Итак, 26 декабря 1616 года «член коллегии» Лодовико Мельци возбудил против Катерины Медичи обвинение в том, что она — «профессиональная ведьма». Нас несколько интригует тот факт, что он назван «членом коллегии», ибо — согласно биографии отца и сына Мельци, опубликованной Феличе Кальви в 1878 году, — его вступление в Благородную Судейскую коллегию (Лодовико, как и отец, получил в Павии диплом юриста in utroque) состоялось почти ровно год спустя, 16 декабря 1617 года. В торжестве по сему поводу приняли заметное участие сенат, аристократия и городские власти; его почтил присутствием сам кардинал Лодовизи, взошедший четырьмя годами позже на престол под именем Григория XV. «Синьор Антонио Монти, — пишет Кальви, — использовал возможность выступить с похвальным словом новому юрисконсульту и всей его фамилии, каковое приглашенные восприняли с восторгом». И ежели бы празднество происходило в декабре 1617 года, оратор бы, наверно, не забыл в числе заслуг Лодовико и его отца упомянуть факт передачи им правосудию ведьмы.

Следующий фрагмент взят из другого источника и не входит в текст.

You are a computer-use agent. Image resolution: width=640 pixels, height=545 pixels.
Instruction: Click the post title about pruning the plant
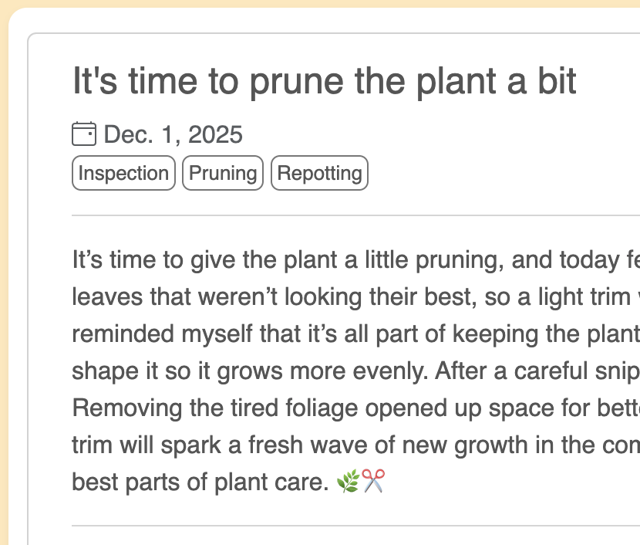[324, 81]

Но если Кальви (или же типограф) допустил ошибку и вступление Лодовико в Коллегию имело место годом раньше, то можно в этом случае представить ту смесь ликования и тревоги, которая бурлила в доме Мельци между подготовкой к церемонии и допросами Катерины, ее признаниями, обысками, заклинанием от порчи. Если только в 1616 году Лодовико не состоял уже в иной Коллегии, в каковом случае представлять себе нечего.

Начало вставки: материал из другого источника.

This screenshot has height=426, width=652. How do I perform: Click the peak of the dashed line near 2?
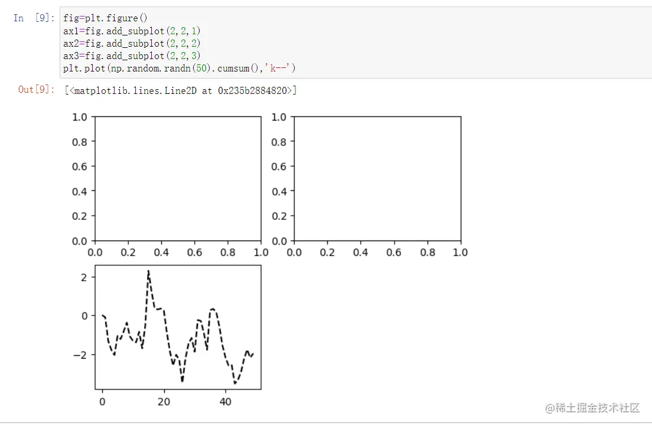pyautogui.click(x=148, y=271)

Так или иначе, в доме Мельци — судя по словам Лодовико — разоблачение, с которым выступил Вакалло, хранилось в тайне почти двадцать дней, пока не прибыл Каваньоло, который как раз и должен был его удостоверить. Андреа Каваньоло, видимо, был из тех пылких, расположенных к общению и покровительству натур, которые, участвуя в чужих делах и держа свои, как правило запутанные или же плачевные, в секрете, снискивают доверие и уважение соседей, а то и целого квартала или даже городка. Сын некоего доктора Роландо — доктора какой из дисциплин, нам неизвестно — вышел в люди, судя по всему, что называется, не имея ничего за душой, пробавляясь скудным содержанием или жиденькой рентой, но обеспечивая себе с помощью уловок излишнее или же видимость такового. Вакалло называет его кавалером — возможно, по примеру обитателей его квартала (как будто бы квартала Сан-Феделе), — однако Капитан Юстиции, более внимательный к титулам и более в них сведущий, отказывает Каваньоло в том, что ему явно не было положено.

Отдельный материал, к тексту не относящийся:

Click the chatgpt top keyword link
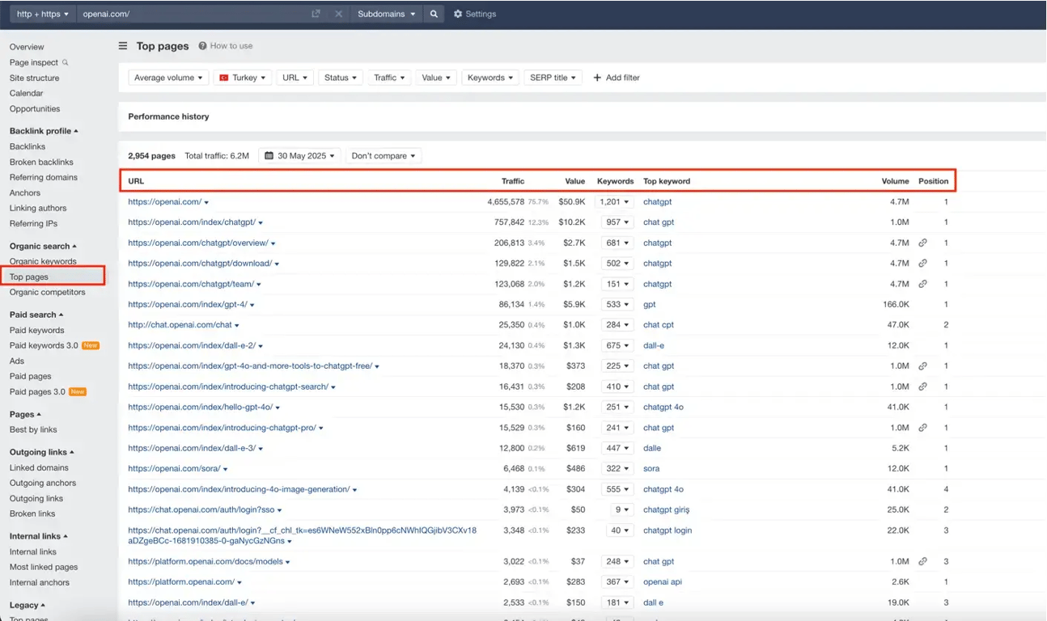1047x621 pixels. (x=658, y=201)
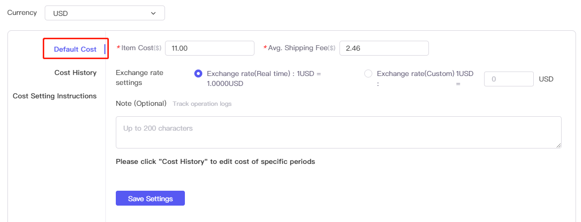The height and width of the screenshot is (222, 581).
Task: Switch to the Default Cost tab
Action: point(75,49)
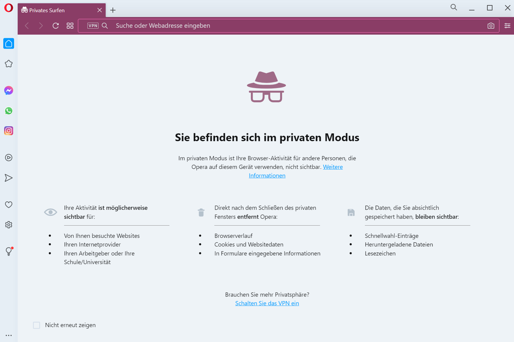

С приездом Каваньоло, который подтвердил разоблачение Вакалло, кое-что к нему добавив, в доме Мельци начинается настолько рьяная и лихорадочная следственная деятельность, что можно утверждать: дознание, по существу, началось еще до того, как занялись им соответствующие органы. В обвинительном заявлении Лодовико Мельци есть уже все: показания свидетелей, медицинская экспертиза, результаты обысков, признание Катерины. Признание, похоже, полученное без труда: для этого довольно оказалось лишь уведомить ее, что она известна как ведьма и, вне всякого сомнения, сенатор околдован ею. Но, вероятно, в том, что Катерина Медичи сочла себя пропащей и прикинула, что с ней будут милосердней, ежели она признается и чары снимет, чем если будет отпираться и продлит их действие, сыграло роль присутствие Вакалло, Каваньоло, священников-заклинателей и врача. Ведь дело вот в чем: Катерина верила, будто она — колдунья, по меньшей мере верила в колдовство. И возможно, ее вера не была столь безусловной, как у тех, кто обвинял ее: ведь если в целом представления о колдовстве у следователя и подследственного, палача и жертвы были схожи, однако же, у ведьм и колдунов, видевших, что все изрядные усилия их остаются без последствий, какие-то сомнения должны были возникнуть, в то время как их явно не испытывали те, кто колдунов боялся или же считал, что пострадал от их обрядов, — и уж тем более святые инквизиторы, судьи.